Child Witches Suffer in Congo
Sudarsan Raghavan writes in the Star Telegram:
Across the Democratic Republic of the Congo, thousands of girls and boys, as young as 4 years old, are accused by their families of practicing witchcraft. They are abused, abandoned and, in most cases, scarred for life. ... In a society that still believes that evil spirits bring misfortune, children are easy to blame for lost jobs, failed crops and other economic and personal problems. But two factors are contributing to the growth of the problem: the disruption of traditional family life caused by the ongoing war and the surge in revivalist churches whose preachers rail against Satan and witches as the causes of all woes.
What these innocent children have to endure is almost too terrible to even bear reading. Some even come to think that they do have supernatural powers or they blame themselves for the fact that their families have rejected them. Sometimes it seems as if the evils of religion knows no boundaries.

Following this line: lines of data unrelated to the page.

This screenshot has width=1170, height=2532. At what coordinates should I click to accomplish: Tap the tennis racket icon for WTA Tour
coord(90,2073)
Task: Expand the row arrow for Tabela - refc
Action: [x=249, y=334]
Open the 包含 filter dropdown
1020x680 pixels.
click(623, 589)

Granted, religion is not entirely to blame here - the civil war and grinding poverty are also key ingredients. Nevertheless, the basic mythological structure provided by religion is what creates the models of witchcraft and demon possession as a possible explanation in the first place. Without religion some other form of violence might appear, but that doesn't excuse religion's pivotal role in the present. Religious leaders who teach that witchcraft and demon possession exist and that they are explanations for people's ills bear moral and social responsibility for the atrocities being committed against children in the Congo.